Entre los supervivientes había algunos pequeños mamíferos, criaturas del tipo de las musarañas que habían vivido durante decenas de millones de años a la sombra de los dinosaurios, nuestros antepasados. El modo en que se extendieron y adaptaron después de las extinciones es otro ejemplo perfecto del funcionamiento de la evolución darwiniana, y además explica por qué estamos hoy aquí.
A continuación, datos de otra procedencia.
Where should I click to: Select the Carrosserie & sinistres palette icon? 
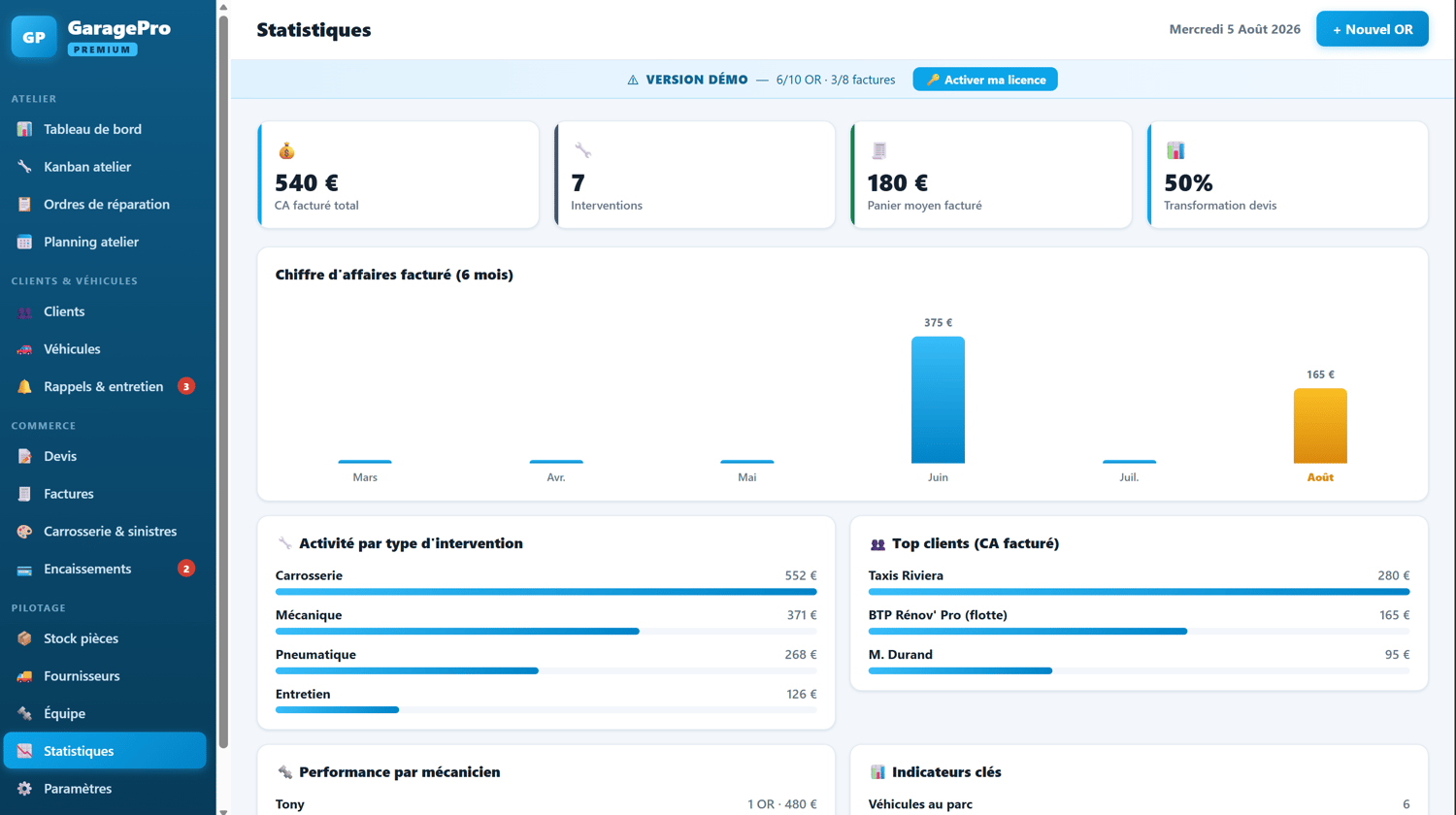click(24, 532)
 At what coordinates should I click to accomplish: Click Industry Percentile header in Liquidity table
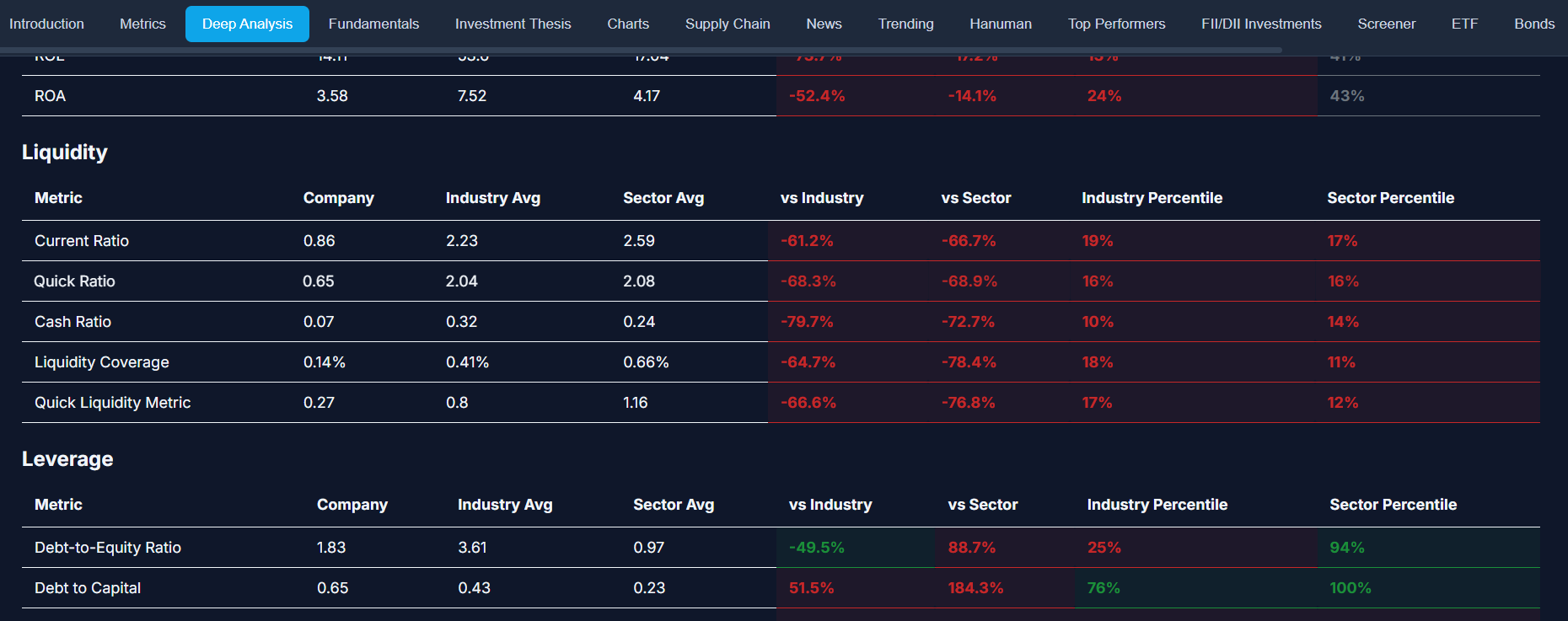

Durante los períodos geológicos que siguieron a la muerte de los dinosaurios (el paleógeno, desde hace 65 millones de años hasta hace 24 millones de años, y el neógeno, que comenzó hace 24 millones de años y aún no ha terminado), la geografía del globo ha cambiado sólo ligeramente, aunque esos cambios puedan haber desempeñado un papel importante en nuestra propia evolución. Es hora de dejar esta historia sobre el modo en que la parte sólida de la Tierra se ha transformado, para mirar los cambios mucho más rápidos que se producen en la capa de aire que rodea a nuestro planeta, que además tienen consecuencias relacionadas con las actividades humanas pasadas, presentes y futuras.

Vientos de cambio

La atmósfera de la Tierra es esencial para nuestro bienestar y sin ella proba- blemente no habría ningún tipo de vida en nuestro planeta. Ahora bien, en términos planetarios es apenas algo más que una idea geológica de menor importancia. El diámetro del volumen sólido de la Tierra mide 12.756 km. En cambio, definir el espesor exacto de la atmósfera es difícil, ya que ésta no tiene un borde preciso, sino que pierde densidad y acaba desvaneciéndose en el espacio, aunque la altitud del monte Everest sobre el nivel del mar, o sea 8'85 km, viene a ser la máxima altura a la que una persona puede subir y encontrar aún un aire respirable, mientras que la parte superior de la capa de la atmósfera, donde se deciden las situaciones meteorológicas (la troposfera), se encuentra por término medio a unos quince kilómetros de altitud sobre el nivel del mar. Si nuestro planeta tuviera el tamaño de una pelota de baloncesto, el espesor de la atmósfera respirable no sería más que un cuarto de milímetro, es decir, un poco de suciedad apenas perceptible sobre la superficie de la pelota. También se puede pensar de otra manera: si se tratara de viajar por la superficie de la Tierra, una distancia de diez kilómetros (justo algo más de seis millas) sería un viaje muy cortito. Saliendo de cualquier punto del planeta, si se recorren diez kilómetros en cualquier dirección, en la mayoría de los casos esperaríamos ver un entorno muy parecido al del punto de donde hemos salido. Sin embargo, si viajáramos diez kilómetros verticalmente hacia arriba y al llegar intentáramos respirar el aire que hay allí, moriríamos.